Стихи
Опубликовано в журнале Урал, номер 7, 2023
Екатерина Перченкова — родилась в г. Жуковском Московской области. Историк, журналист, редактор. Стихи печатались в журналах «Урал», «Гвидеон» и др. Живет и работает в Москве.
***
навигация тонких теней. поперёк облаков —
расходящийся шрам, это след от моторки.
кто-то вышел и долго смотрел, безнадёжно трезвея,
на холмы, где огонь по сухому пригорку
опускался к воде, а потом замирал перед ней,
словно зверь перед зверем.
это в воздухе будто изъян, далеко отдающийся выстрел,
и теперь хорошо, словно что-то упало из рук,
словно жизнь, эта жуткая дура в свекольных румянах и медных монистах,
потеряла язык и утратила слух —
и теперь не нарушит гортанным своим, просторечным,
расщеплённым на лепет и плач, искривляющим крашеный рот,
ничего, ничего, пусть скорей без неё заживёт.
огородами ходит её немота, зацветает на дальних болотах,
прорастает ночными кострами, гуляет босой.

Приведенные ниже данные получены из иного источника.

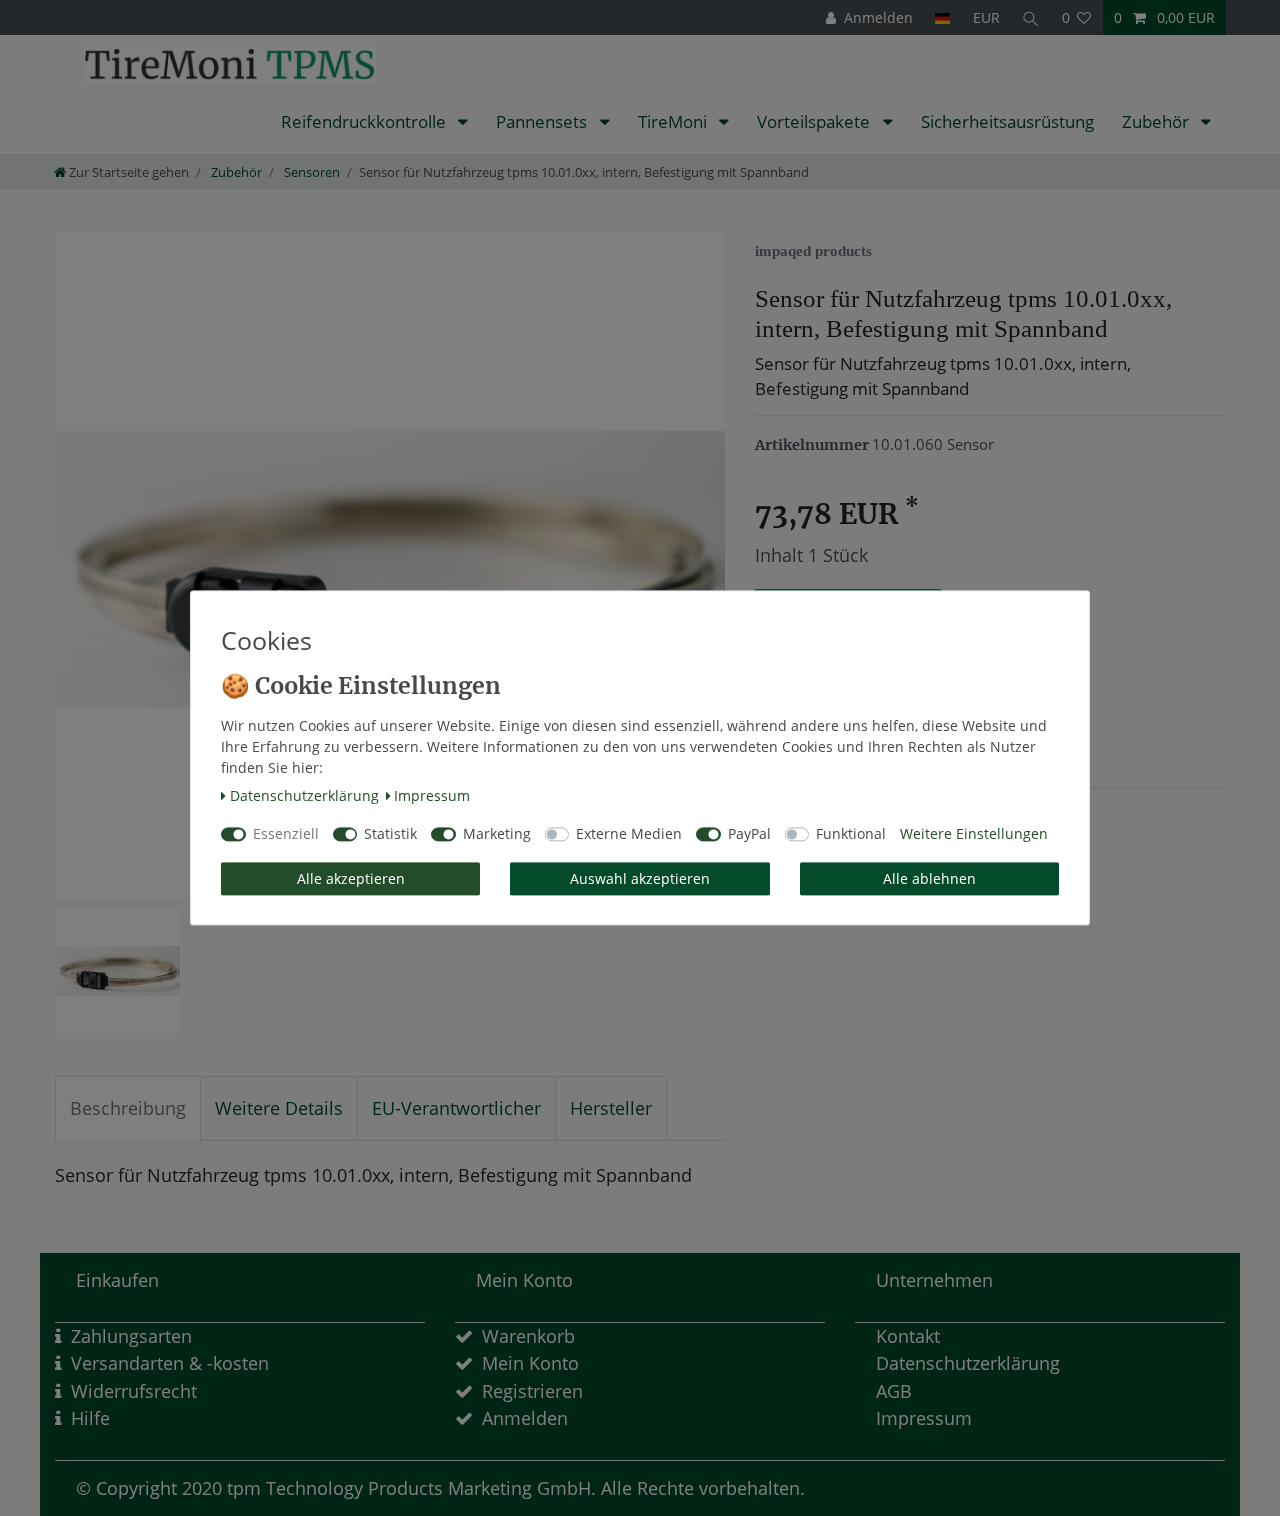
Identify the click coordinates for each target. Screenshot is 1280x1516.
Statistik (390, 834)
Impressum (432, 795)
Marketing (497, 834)
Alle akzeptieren (351, 878)
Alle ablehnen (929, 878)
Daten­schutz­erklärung (304, 795)
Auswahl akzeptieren (640, 878)
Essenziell (286, 834)
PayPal (749, 834)
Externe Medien (629, 834)
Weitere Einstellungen (974, 834)
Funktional (851, 834)
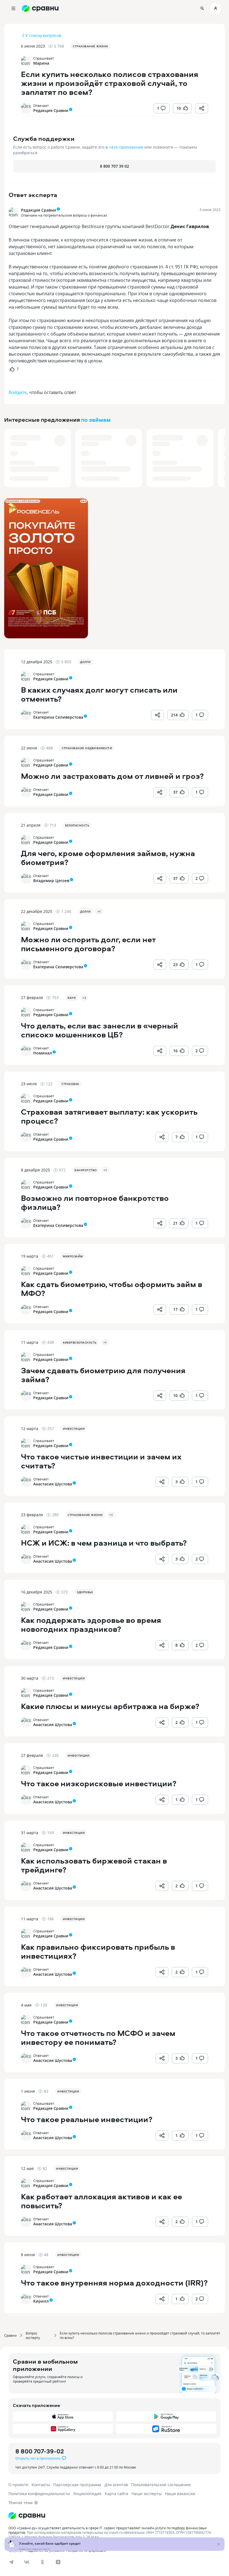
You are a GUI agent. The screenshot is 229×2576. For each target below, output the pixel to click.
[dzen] (58, 2562)
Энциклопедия (87, 2493)
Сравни (10, 2335)
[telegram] (11, 2562)
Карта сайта (116, 2493)
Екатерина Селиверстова (58, 717)
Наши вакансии (180, 2493)
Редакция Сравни (50, 110)
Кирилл (41, 2301)
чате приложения (126, 147)
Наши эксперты (147, 2493)
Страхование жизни (90, 46)
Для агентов (116, 2484)
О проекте (18, 2484)
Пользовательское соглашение (161, 2484)
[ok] (42, 2562)
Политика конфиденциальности (39, 2493)
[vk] (27, 2562)
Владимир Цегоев (51, 880)
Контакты (41, 2484)
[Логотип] (114, 2515)
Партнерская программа (77, 2484)
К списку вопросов (43, 35)
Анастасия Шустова (52, 1484)
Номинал (42, 1053)
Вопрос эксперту (33, 2335)
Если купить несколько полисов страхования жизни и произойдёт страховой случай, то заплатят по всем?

о, безграмотный дрозд, недалёкий камыш, неумелый трепещущий слёток,
что мы все перед этой зелёной грозой?
перед яблоней, вырванной вспышкой из сумерек над переправой:
ночевала одна, ничего до неё не болело,
но к рассвету такая вода поднялась,
что глядел в неё, видел внизу: начинает светиться справа,
в воде отражается слева,
то ли сердце; она всё смотрит,
начинаешь тонуть, а она всё стоит и смотрит,
а потом совсем отвернётся, уйдёт с переправы, руки не подаст.
***
ты помнишь, отменили провода:
сначала здесь, потом по всей вселенной,
но в непогоду долгая вода,
сходя с небес, служила им заменой.
ты помнишь, это было прямо здесь,
мы были кто со смены, кто с похмелья,
но слышали, как голосу с небес
звучал навстречу брат из подземелья.
о, мёртвых нет! они на том краю,
в своём раю, давно уже воскресли,
воистину воскресли и поют
на языке алисы и алексы.
они поют, а ты ещё немой,
на встречу и прощание разъятый.
голосовой помощник, боже мой,
сияющий, бессмысленный, крылатый!
скажи ему, что больше никогда:
нет времени тревожней и темнее.
а ночью поднимается вода
и обнимает остров, что умеет
сквозь слёзы плыть, над яблоней висеть,
за облаком, немыслимый, зелёный,
куда ещё не протянули сеть,
куда давно не ходят почтальоны.
***
сквозь непрозрачную поросль ветлы, где в прошлом году, говорят,
кого-то убили; сквозь щекотные камыши, похожие на пальцы русалок,
сквозь лопухи, огромные, пыльные и дырявые, как блюда на царском пиру,
сквозь одуванчики в человеческий рост и чёрные доски дачных пожарищ
шли домой, потому что садилось солнце.
ловцы кузнечиков, собиратели чёртовых пальцев, да будет лёгок ваш путь
посреди гаражей, где из чёрной дыры страшно дышит бешеная собака,
мимо частного сектора с чокнутым александром захаровичем
и его незаряженным дробовиком,
мимо вороньих слободок в цветных лоскутах и сладком дымке,
через овраг в низине, где поджидают точка росы и её запятая,
неразлучные сёстры в дырявых кроссовках. не останавливайтесь,
не прислушивайтесь к лепету и бормотанию: «промочила ноги, мамка прибьёт».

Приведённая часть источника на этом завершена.